## Consigne
Rédigez la suite de l'article sur le tribunal de grande instance de Rennes, en reprenant immédiatement après sa dernière phrase.

## Extrait fourni
<<<<

Rennes: Au bord de l’asphyxie, le tribunal de grande instance reprend son souffle
JUSTICE•Les magistrats rennais avaient lancé un appel à l’aide il y a un an...Camille Allain
L'essentiel
- Le tribunal de grande instance de Rennes était au bord de l’implosion il y a un an, plombé par un manque d’effectifs.
- Le cri d’alarme a été entendu par la Chancellerie, qui a doté le TGI de quelques postes.
- Un an après, les délais restent trop longs pour les audiences pénales. Les juges des enfants doivent traiter plus de 600 dossiers chacun, contre 350 en moyenne en France.
«Nous croulons sous les dossiers. C’est comme si Rennes était oublié ». Cet appel à l’aide avait été lancé par les magistrats du tribunal de grande instance de Rennes en octobre 2017. Confrontée à une pénurie d’effectifs, la juridiction était au bord de l’explosion. Un an après, 20 Minutes est retourné voir le président du TGI rennais pour prendre des nouvelles du malade. Toujours convalescent, le patient se soigne.

>>>>

## Entrées présentées

<<<<

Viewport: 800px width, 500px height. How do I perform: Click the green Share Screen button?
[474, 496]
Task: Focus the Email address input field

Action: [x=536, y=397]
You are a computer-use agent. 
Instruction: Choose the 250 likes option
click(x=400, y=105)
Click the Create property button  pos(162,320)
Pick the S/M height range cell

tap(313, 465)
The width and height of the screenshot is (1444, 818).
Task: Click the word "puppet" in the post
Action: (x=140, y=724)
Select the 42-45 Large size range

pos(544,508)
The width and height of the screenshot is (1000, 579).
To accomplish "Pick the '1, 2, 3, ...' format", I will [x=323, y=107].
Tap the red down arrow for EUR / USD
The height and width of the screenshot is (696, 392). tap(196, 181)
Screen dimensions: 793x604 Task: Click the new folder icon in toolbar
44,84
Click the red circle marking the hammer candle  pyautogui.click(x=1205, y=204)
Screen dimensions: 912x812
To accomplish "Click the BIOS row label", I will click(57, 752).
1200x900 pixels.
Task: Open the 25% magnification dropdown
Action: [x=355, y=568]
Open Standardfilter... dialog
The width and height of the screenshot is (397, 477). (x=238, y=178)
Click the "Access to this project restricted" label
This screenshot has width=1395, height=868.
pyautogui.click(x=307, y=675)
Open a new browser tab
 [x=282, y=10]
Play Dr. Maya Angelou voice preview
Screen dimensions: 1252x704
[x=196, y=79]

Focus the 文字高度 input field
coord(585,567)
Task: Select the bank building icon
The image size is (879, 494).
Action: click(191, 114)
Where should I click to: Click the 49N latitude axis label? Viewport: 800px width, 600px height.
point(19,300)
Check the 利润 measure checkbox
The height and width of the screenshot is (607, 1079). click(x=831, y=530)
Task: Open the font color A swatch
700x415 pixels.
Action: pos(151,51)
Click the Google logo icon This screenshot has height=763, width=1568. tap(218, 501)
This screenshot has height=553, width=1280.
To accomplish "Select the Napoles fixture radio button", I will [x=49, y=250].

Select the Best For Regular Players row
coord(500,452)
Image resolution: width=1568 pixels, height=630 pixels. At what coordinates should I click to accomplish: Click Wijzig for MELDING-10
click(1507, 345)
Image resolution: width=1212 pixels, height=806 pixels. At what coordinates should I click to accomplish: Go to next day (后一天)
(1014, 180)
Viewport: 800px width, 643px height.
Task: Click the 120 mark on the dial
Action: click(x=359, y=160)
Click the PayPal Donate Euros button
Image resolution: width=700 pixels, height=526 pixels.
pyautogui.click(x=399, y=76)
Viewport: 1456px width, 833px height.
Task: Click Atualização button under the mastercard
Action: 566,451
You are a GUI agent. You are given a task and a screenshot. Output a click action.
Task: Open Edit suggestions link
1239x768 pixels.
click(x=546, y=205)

>>>>

## Réponse produite
« La juridiction va mieux. Notre appel a dû être entendu puisque nous serons au complet en mars », concède Ollivier Joulin. L’an prochain, le président du tribunal devrait enfin voir les 44 postes de sa circulaire de localisation des emplois être pourvus. Ce nombre établi par le ministère de la Justice évalue les besoins de chaque juridiction. Mais il est loin de satisfaire le président.
Nette hausse des contentieux liés aux innombrables chantiers
« A Rennes, il n’a pas changé depuis 2009. Nous avons pourtant vu la population carcérale tripler avec la nouvelle prison, plus les contrôles au centre de rétention administrative et l’obligation de voir les personnes hospitalisées sous contrainte. Notre activité a explosé ». Plus 50 % en 10 ans, selon le patron du TGI.
Ajoutez à cela une nette hausse des contentieux liés aux innombrables chantiers immobiliers et vous comprendrez que les magistrats ne chôment pas. Un exemple ? Chacun des quatre juges pour enfants gère actuellement 680 dossiers, quand la moyenne française est à 350. Impossible dans ces conditions de voir tous les mineurs. « On ne peut plus garantir d’examen régulier des dossiers en audience. On le fait parfois sans audience, mais on ne peut respecter la loi », rappelle Ollivier Joulin.
« « Pour les victimes, c’est insupportable » »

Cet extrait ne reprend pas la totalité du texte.